Asimismo, no todos están de acuerdo con regular las universidades. Es más importante para algunos defender el principio de que el mercado es el único asignador eficiente de recursos (lo cual se sostiene en muchos casos, pero no en este).
Las universidades –dicen– deben competir por alumnos, y el mercado premiará a las buenas y castigará a las malas; que todo se resuelve con más información (al respecto, hoy hay más información que nunca, vean www.ponteencarrera.pe). Pareciera que no importase que sea un mercado imperfecto, en el que las decisiones son casi irreversibles: a diferencia de un mal restaurante, al cual uno simplemente no regresa, en el caso universitario, las inversiones que se esperan son de muy largo plazo y no queremos centros superiores que abran y cierren como pollerías o chifas.
Pareciera no importar que el rol social de la universidad vaya mucho más allá de enseñar una profesión, y sea el de formar ciudadanos. Por eso, se oponen al establecimiento de un organismo regulador que verifique el mantenimiento de estándares básicos que todos deben cumplir. En ciertos casos este desacuerdo quizá refleja distintas prioridades: los intereses de la universidad-empresa por sobre los intereses de los jóvenes, quienes se merecen una universidad que sea un mecanismo de inclusión y de progreso.
Además, no todos están de acuerdo con crear colegios de alto rendimiento para los mejores alumnos de las escuelas secundarias públicas. Centros que permiten que un niño brillante que nació en Condorcanqui, con padres con muy pocos recursos, logre una educación que le permita acceder al bachillerato internacional. Se dice que crea una élite y que toda élite es nociva. Es, efectivamente, una élite, pero una ligada al talento y al esfuerzo, y no al apellido de sus padres, sus ingresos o al color de su piel.

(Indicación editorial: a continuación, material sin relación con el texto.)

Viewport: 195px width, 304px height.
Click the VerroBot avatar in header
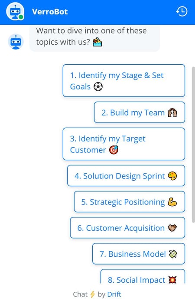[15, 11]
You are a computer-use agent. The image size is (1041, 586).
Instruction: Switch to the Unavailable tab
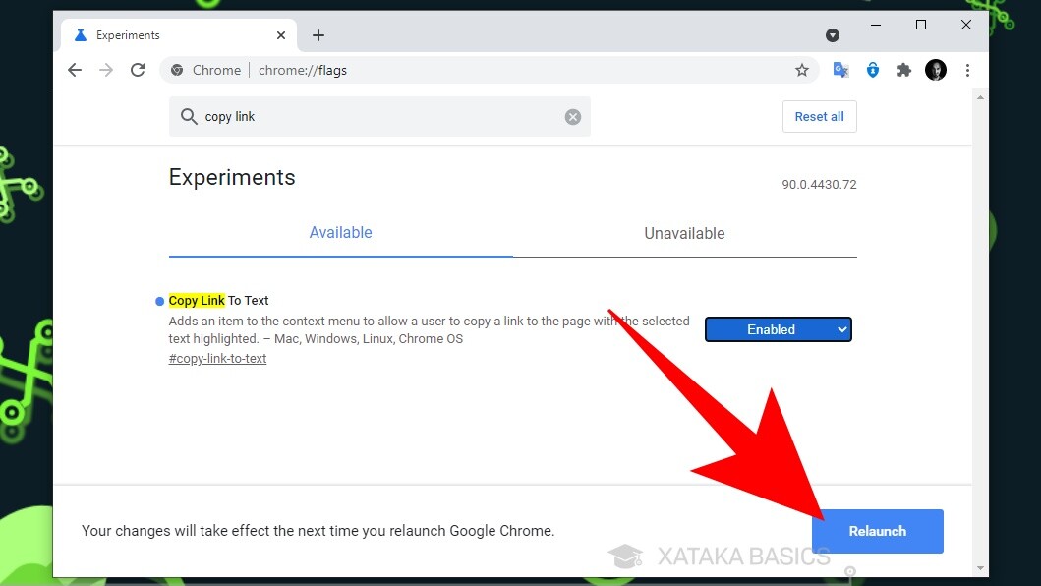point(684,233)
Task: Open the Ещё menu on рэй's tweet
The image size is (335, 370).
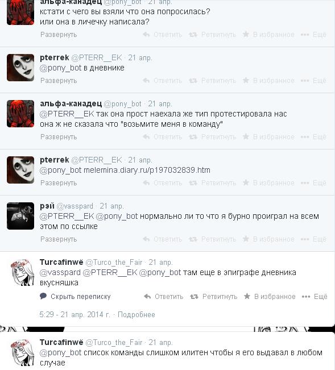Action: pyautogui.click(x=313, y=239)
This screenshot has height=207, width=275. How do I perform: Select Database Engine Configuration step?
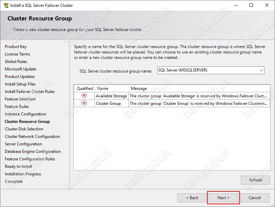(33, 152)
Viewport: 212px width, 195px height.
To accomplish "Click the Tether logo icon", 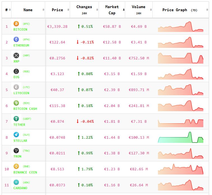I will 16,119.
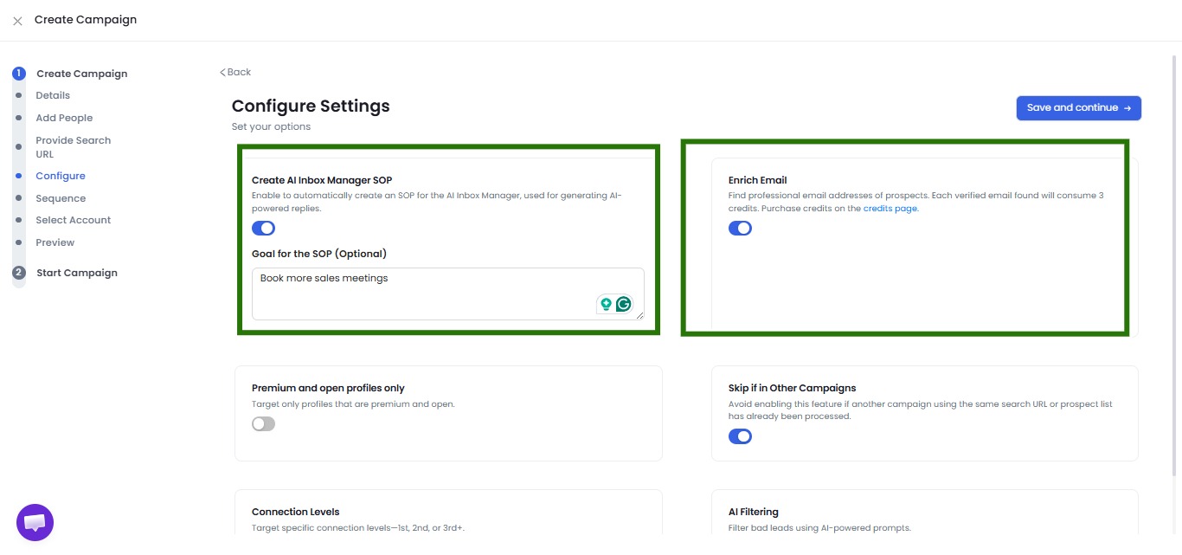
Task: Click the Save and continue button
Action: click(1078, 107)
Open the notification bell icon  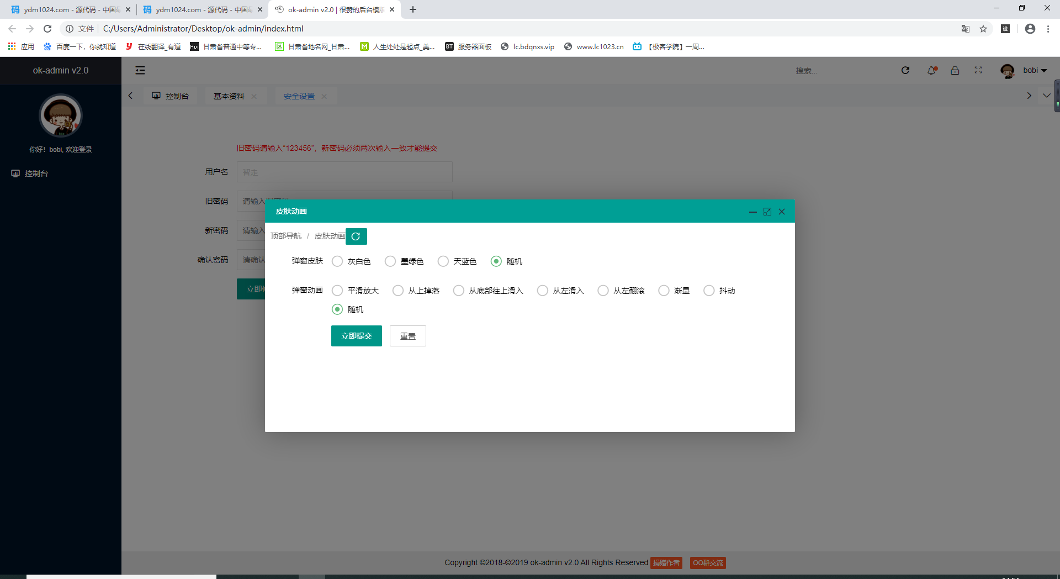click(x=931, y=70)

Finalmente, no todos están de acuerdo con la implementación de una política de crédito universitario. Crédito 18 se implementó el año pasado, y se inició con un número limitado de 200 becas. Quisiéramos que fueran más, pero no se puede alegremente incrementar el número de créditos –como plantean muchos– para tener jóvenes desempleados y endeudados.

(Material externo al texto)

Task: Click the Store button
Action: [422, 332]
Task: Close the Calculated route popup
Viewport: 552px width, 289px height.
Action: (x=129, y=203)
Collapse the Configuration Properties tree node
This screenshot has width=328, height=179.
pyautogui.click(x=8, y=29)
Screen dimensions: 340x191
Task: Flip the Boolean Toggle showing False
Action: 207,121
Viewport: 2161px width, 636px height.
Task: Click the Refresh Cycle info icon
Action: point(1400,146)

Crédito 18 se diseñó de modo que sea sostenible para el estudiante y la universidad, limitando el crédito –de una tasa muy baja de 4%– a estudiantes con buen historial académico en la secundaria, y que estudien en instituciones de alta empleabilidad. Las universidades e institutos que participan, cogarantizan además el crédito, pues están seguros del futuro laboral de sus egresados. Así, el crédito permite que jóvenes financien sus estudios teniendo únicamente su talento como garantía.
No cabe pronunciarme sobre si hay ahora debates sustanciales o no. Pero de que los puede haber, Alberto, los puede haber y, en educación, los necesitamos sin más demora.